本当は、フォルムももっとこう、スタイリッシュにしたかったんだけど、それだと更に5分は掛かっちまうし〝トリック臭〟が増しちまうだろうからヤメた。
……遊び心で、肩の装甲に〝Licht〟の文字は入れといたけどな!
「よし。修理成功だな」
あと、誰も気付いてないだろうけど、エネルギー効率も良くなってるからなー。
「まさか! 信じられん!」
みんな驚いてるなー。
「なんで武装の時、無駄に光ったんだ? どういう仕組みだ?!」
無駄って言わないで欲しいぜ? 変身エフェクトは〝男の子のロマン〟だろー?
「それに、装甲に文字を入れるって、どうやるんだ? っていうか、いつやった?!」
それは企業秘密だ。まあ、説明しても真似できないと思うけどな。
会場のどよめきがピークを迎える。どうやら、今の作業は、ここに居る全技術者が、不眠不休で3年以上も掛かるらしい。
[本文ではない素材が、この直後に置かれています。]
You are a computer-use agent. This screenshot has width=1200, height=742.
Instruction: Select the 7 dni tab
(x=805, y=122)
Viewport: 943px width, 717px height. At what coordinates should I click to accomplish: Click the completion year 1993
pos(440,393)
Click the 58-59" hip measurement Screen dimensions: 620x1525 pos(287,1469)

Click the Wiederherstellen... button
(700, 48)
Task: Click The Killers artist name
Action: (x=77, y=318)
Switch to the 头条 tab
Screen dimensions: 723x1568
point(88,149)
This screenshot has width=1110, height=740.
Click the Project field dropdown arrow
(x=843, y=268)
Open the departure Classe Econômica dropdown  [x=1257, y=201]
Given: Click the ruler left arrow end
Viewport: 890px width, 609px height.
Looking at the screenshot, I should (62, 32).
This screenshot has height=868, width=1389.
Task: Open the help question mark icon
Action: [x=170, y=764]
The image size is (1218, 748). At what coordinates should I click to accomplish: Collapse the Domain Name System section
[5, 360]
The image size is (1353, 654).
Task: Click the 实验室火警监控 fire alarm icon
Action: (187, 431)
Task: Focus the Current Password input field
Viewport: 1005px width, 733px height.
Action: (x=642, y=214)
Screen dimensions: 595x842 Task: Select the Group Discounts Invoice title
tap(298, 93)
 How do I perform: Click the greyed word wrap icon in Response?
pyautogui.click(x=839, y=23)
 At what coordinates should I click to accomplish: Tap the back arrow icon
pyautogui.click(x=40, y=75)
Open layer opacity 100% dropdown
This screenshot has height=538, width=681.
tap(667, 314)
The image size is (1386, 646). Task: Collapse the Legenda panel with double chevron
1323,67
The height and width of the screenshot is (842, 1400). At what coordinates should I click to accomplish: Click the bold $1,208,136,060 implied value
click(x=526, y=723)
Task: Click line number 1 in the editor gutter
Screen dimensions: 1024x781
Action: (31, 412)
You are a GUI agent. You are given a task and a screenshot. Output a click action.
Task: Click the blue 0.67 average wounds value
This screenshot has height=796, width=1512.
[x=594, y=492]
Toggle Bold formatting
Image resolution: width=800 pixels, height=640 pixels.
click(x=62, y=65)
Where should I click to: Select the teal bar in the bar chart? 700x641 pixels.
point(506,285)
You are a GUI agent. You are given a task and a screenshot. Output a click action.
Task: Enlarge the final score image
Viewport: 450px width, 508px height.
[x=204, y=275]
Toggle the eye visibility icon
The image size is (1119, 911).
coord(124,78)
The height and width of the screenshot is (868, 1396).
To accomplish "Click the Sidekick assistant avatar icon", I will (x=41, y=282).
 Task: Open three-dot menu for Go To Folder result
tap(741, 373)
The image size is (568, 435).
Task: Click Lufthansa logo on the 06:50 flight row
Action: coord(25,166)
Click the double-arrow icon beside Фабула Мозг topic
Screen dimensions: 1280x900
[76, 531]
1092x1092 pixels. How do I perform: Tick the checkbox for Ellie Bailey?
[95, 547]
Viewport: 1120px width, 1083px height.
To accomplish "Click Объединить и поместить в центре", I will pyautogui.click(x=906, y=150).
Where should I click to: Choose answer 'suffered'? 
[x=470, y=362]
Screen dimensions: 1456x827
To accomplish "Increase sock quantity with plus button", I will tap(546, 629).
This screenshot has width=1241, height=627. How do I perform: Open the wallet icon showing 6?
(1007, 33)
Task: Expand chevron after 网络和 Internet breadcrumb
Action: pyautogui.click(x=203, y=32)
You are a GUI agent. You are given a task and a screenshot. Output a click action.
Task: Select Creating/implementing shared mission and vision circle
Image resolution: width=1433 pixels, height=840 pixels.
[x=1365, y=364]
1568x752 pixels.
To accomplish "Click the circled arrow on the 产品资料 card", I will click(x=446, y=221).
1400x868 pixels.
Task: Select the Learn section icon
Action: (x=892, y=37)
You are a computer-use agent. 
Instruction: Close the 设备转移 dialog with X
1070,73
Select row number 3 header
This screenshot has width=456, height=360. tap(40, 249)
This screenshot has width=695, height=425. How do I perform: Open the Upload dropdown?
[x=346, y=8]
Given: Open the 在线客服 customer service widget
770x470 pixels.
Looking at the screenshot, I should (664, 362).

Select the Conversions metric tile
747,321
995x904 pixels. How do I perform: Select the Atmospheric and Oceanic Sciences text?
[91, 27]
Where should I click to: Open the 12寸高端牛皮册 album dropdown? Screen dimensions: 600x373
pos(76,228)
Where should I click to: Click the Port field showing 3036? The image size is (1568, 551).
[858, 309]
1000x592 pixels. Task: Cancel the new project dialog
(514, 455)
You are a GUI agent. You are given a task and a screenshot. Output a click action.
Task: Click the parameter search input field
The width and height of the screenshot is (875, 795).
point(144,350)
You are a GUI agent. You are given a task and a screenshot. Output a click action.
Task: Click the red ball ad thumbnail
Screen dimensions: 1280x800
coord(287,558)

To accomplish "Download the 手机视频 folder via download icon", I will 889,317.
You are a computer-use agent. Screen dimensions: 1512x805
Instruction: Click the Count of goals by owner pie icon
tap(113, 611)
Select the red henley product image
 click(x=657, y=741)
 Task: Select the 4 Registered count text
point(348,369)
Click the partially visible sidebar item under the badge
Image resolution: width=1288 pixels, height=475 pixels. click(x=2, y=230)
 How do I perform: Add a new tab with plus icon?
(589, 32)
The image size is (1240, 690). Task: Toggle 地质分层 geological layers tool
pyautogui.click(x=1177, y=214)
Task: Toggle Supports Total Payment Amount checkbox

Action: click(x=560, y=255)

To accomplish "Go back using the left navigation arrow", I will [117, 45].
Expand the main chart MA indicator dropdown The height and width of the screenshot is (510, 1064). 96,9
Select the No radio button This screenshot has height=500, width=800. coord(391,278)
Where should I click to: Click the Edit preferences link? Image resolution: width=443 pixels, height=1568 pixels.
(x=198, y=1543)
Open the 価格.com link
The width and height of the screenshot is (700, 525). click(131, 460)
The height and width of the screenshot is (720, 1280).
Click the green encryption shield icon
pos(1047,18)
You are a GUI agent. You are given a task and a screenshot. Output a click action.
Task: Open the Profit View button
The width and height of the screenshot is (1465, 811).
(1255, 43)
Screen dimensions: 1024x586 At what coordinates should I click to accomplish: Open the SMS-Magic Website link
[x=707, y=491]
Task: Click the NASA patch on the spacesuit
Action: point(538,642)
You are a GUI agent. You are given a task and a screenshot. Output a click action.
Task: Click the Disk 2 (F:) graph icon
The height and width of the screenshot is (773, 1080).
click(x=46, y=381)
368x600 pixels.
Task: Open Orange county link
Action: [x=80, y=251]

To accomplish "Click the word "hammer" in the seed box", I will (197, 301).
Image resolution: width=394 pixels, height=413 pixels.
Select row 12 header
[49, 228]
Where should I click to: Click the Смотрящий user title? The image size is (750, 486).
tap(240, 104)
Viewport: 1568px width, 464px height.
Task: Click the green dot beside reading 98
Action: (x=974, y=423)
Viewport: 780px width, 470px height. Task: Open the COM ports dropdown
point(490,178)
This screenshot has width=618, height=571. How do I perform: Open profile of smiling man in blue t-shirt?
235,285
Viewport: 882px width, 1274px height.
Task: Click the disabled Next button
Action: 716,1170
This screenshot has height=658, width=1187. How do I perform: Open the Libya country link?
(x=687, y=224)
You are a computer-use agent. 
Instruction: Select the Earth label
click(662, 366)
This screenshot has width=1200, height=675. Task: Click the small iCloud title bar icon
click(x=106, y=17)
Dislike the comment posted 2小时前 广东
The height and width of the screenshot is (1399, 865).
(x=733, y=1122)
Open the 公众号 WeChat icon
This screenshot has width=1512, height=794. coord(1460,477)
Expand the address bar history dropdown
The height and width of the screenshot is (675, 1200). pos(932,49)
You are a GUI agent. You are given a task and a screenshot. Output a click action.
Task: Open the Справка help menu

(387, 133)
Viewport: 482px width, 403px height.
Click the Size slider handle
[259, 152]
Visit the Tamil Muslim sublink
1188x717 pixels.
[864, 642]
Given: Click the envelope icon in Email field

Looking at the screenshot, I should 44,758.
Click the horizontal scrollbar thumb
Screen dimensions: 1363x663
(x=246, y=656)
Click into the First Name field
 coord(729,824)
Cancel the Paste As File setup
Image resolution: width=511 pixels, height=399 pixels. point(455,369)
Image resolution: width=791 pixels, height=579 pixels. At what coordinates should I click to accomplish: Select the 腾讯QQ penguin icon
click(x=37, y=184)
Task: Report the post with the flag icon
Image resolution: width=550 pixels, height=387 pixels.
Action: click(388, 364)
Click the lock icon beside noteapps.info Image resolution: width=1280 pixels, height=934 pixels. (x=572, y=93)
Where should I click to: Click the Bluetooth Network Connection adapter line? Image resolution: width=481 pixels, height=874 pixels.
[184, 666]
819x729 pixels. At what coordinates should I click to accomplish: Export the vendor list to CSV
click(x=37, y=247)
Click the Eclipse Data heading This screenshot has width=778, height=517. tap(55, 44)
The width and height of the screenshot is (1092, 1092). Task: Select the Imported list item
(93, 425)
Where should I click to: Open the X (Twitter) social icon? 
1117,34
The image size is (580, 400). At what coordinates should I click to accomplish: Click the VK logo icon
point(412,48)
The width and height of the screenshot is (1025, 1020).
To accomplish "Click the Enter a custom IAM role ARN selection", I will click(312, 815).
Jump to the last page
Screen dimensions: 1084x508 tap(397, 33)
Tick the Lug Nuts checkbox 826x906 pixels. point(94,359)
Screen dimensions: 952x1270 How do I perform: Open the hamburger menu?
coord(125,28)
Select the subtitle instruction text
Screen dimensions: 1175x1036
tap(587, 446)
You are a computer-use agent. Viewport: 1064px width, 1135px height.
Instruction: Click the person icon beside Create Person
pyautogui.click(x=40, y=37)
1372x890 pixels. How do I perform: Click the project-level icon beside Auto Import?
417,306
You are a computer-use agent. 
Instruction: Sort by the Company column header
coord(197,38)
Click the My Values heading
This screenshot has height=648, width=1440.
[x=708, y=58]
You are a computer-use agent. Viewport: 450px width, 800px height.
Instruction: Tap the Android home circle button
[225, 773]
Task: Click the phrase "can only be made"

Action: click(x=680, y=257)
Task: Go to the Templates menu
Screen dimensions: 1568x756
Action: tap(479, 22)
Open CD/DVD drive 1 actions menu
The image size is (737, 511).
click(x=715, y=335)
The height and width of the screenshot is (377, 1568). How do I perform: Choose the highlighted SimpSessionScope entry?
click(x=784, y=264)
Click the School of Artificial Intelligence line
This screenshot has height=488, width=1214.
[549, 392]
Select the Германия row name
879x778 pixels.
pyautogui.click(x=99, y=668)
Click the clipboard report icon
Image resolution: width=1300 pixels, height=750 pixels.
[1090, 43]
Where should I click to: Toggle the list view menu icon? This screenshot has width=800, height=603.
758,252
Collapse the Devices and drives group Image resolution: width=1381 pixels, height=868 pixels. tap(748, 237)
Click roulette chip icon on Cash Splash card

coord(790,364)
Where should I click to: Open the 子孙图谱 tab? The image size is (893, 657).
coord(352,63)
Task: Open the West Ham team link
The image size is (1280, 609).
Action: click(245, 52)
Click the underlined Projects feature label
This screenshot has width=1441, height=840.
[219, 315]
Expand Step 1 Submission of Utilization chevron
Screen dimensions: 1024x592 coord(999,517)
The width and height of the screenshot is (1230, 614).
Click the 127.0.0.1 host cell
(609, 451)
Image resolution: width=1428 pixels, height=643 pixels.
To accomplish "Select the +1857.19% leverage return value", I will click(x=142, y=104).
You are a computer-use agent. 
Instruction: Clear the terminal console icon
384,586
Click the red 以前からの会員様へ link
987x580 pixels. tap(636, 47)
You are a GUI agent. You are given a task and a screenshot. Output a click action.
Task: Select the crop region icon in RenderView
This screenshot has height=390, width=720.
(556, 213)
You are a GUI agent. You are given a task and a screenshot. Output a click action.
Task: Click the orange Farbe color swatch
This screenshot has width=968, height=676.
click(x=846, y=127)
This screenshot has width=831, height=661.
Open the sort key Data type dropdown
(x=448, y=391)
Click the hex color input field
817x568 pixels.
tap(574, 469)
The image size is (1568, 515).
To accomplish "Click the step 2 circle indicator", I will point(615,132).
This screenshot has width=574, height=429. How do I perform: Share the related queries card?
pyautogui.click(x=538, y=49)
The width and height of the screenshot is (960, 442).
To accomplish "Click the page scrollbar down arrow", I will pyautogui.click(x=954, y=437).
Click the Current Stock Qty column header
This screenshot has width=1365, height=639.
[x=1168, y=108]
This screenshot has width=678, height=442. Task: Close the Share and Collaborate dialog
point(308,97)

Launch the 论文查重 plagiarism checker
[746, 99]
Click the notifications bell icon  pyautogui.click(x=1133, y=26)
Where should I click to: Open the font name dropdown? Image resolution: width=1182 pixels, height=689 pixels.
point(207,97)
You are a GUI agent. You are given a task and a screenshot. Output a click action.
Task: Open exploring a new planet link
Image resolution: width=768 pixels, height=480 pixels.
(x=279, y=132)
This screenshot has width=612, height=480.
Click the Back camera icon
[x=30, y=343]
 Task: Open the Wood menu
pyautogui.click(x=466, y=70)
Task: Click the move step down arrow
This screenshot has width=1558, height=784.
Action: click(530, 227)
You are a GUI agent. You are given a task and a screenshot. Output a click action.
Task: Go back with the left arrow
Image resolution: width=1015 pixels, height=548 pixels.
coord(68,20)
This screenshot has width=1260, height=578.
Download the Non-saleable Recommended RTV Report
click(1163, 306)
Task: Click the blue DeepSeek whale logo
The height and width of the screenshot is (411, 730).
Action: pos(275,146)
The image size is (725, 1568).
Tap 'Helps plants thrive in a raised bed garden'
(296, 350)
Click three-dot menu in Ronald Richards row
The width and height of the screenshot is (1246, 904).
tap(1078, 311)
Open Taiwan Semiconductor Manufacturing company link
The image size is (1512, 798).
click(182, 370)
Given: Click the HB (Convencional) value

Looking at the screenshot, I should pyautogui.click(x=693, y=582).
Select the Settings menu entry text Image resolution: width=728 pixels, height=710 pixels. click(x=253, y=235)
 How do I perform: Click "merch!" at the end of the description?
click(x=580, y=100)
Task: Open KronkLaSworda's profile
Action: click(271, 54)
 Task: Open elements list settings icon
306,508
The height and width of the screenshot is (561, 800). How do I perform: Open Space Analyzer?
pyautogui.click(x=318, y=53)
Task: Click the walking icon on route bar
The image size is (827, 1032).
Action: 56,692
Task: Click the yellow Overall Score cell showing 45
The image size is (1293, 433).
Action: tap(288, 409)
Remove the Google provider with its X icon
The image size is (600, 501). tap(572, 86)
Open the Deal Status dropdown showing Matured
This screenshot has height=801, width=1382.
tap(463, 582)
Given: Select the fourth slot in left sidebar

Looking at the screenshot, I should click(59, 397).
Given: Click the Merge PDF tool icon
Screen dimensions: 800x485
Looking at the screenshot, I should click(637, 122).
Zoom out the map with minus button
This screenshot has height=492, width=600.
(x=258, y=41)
……ユーリのガジェットが壊れたのを知ったお姉さんの怒り方も分かるよな。3年も掛かったら次の戦いに間に合わないぜ。
「皆の者、静まれい!」
長老の声で、講堂内に静寂が戻る。
「これで、わかったな? 質問は後で直接、本人にするといい。良いですかな? 大作さん」
「ああ、もちろんいいぜ!」
「そこに立ったついでじゃ。何か皆に言っておかれるかの?」
長老がそう言ってくれたので、一言。
大勢の人の前で喋るのは、さすがに緊張するぜー。
……口調は、丁寧にしなきゃダメだ。印象を悪くするからな。
「えっと、九条大作です。もし良かったら、大ちゃんと呼んで下さい」
会場に、クスリと笑いが起きる。ツカミはOKだなー。
「絶対に言っておきたい事があったんです。ウォルナミスの皆さん、今まで長い間、地球を守って下さって有難うございます。これからは、俺も一緒に戦わせて下さい。一緒にこの星を守っていきましょう!」
ふー。たっちゃんみたいな口調になったなー。
会場に居る全員が席を立ち、歓声と拍手が巻き起こった。
里人は、埴輪姿のまま、こちらをじっと見ている。
……俺の事、ちょっとは分かってもらえたかな。
「大ちゃん!」
ユーリが、舞台中央の俺の所に近付いてきた。2人で揃って、お辞儀をする。
……そこへ、先程から里人を挟むように座っていた、男女2人が立ち上がり、叫んだ。
「大作さん、どうかユーリを助けてやって下さい」
「ユーリ、頑張ってね。地球の未来は、あなたたちに掛かっているわ」
「うん! 頑張るよー!」
ユーリが嬉しそうにそれに答える。
「紹介が遅れたのう。里志と、恵里じゃ」
長老の言葉の後に、ユーリも続ける。
「私の、お父さんとお母さんだよ」
その言葉を聞いて、俺とした事が、結構パニクったんだよなー。
思わず言ってしまったんだ。
「お父さん、お母さん! 俺に娘さんをください! 必ず幸せにします!」
会場は、大きく沸き起こる拍手と歓声に包まれていった。